Herr Präsident! Liebe Kolleginnen und Kollegen! Werte Frau Ministerin! Wir haben mit dem sogenannten Verteidigungshaushalt einen Skandalhaushalt vorliegen.
Inzwischen sind im Einzelplan 14 Mittel in Höhe von sage und schreibe 43,3 Milliarden Euro eingestellt. Auf die 42,9 Milliarden Euro des Ursprungsplans wurden im Zuge der Beratungen im Haushaltsausschuss einfach noch mal 323 Millionen Euro draufgelegt. Das entspricht einer Gesamtsteigerung von 2018 auf 2019 um 4,8 Milliarden Euro.
Wir als Linke sagen: Wir werden diese Steigerung des Militärhaushaltes nicht mitmachen.
Das ist eindeutig Aufrüstung.
Das ist der größte Zuwachs, den es im Militärbereich bisher gegeben hat. Wir sagen dazu klipp und klar Nein.
Nach NATO-Kriterien beträgt dieser Militärhaushalt 47,17 Milliarden Euro; Sie haben ja in ein paar anderen Haushaltstiteln weitere Militärausgaben versteckt.

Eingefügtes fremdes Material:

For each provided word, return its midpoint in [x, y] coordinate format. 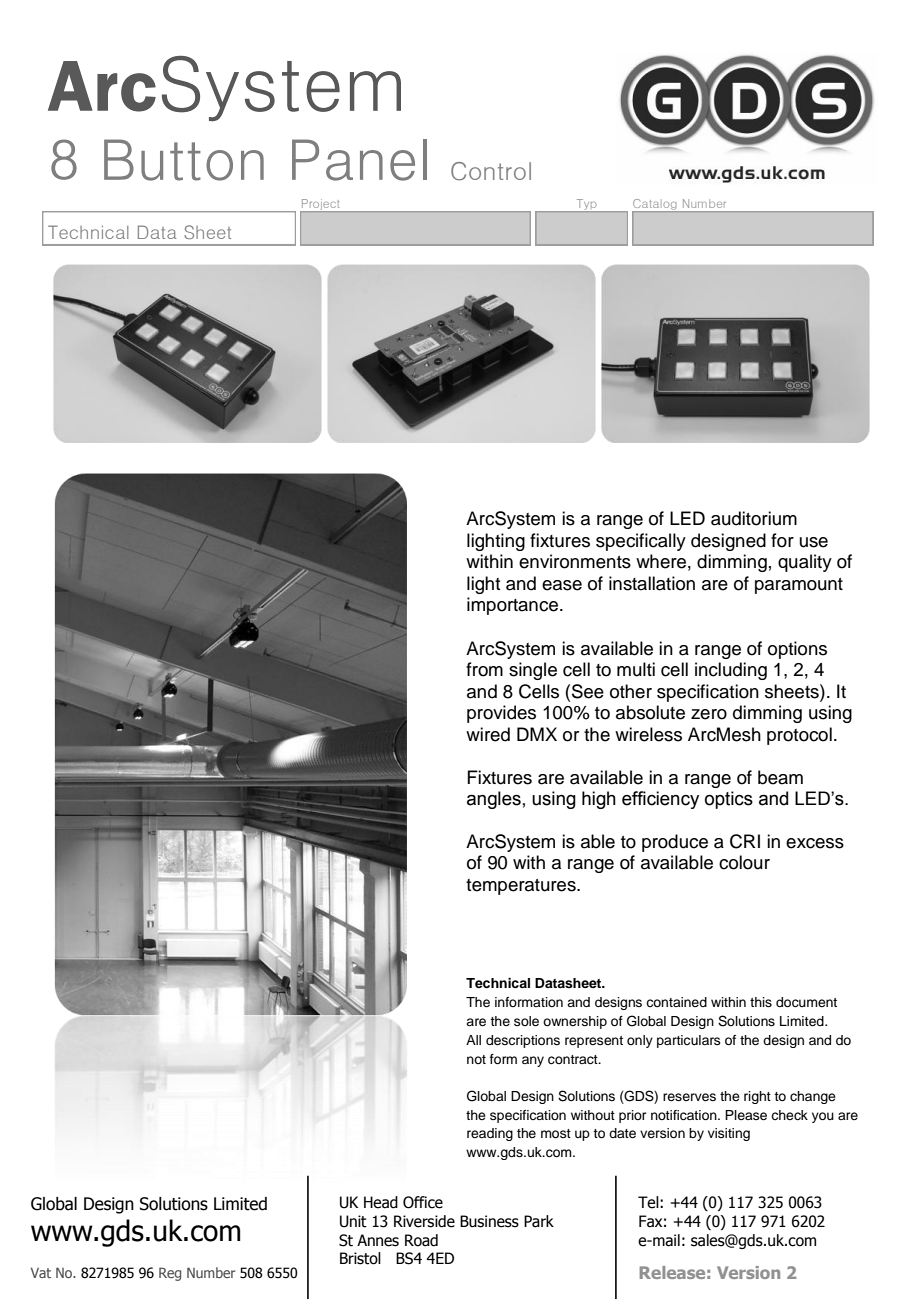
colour [744, 862]
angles [494, 800]
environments [575, 561]
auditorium [754, 518]
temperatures [522, 887]
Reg [170, 1274]
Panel [359, 160]
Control [491, 171]
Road [421, 1240]
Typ [586, 205]
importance [512, 606]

Ich will mir mal den investiven Bereich, der auch dem Kollegen Brandl so wichtig war, genauer angucken. Wir kriegen ja regelmäßig die Berichte über die laufenden Rüstungsprojekte. Bei den Projekten haben wir folgendes Phänomen festgestellt: Die Rüstungsprojekte dauern um ein Vielfaches länger und werden immer teurer. Ein paar konkrete Beispiele: Der von Ihnen genannte Panzer Puma braucht 57 Monate länger und wird 1,23 Milliarden Euro teurer. Der Kampfhubschrauber Tiger braucht 80 Monate länger und wird 934 Millionen Euro mehr kosten. Der NH90 braucht 134 Monate länger und wird 1,1 Milliarden Euro mehr kosten. Der A400M, das Transportflugzeug, wird 139 Monate länger dauern und 1,487 Milliarden Euro mehr kosten. Jetzt kommt der Eurofighter – ja, den gibt es immer noch –: Der kostet die Steuerzahler jedes Jahr Millionen und Abermillionen mehr; er dauert 149 Monate länger und kostet 6,7 Milliarden Euro mehr.
Liebe Kolleginnen und Kollegen, liebe Frau Ministerin, wir haben eine Reihe von Skandalprojekten wie Stuttgart 21 oder BER; dieser Verteidigungshaushalt entspricht aber mehrfach Stuttgart 21 und BER. Dieser Verteidigungshaushalt ist ein Skandalhaushalt!
Um das mal sehr deutlich zu machen – weil wir es vorhin ja mit verschiedenen Kinderbüchern und kindlichen Vergleichen zu tun hatten –: Ursula von der Leyen, Sie kommen mir vor wie die Raupe Nimmersatt.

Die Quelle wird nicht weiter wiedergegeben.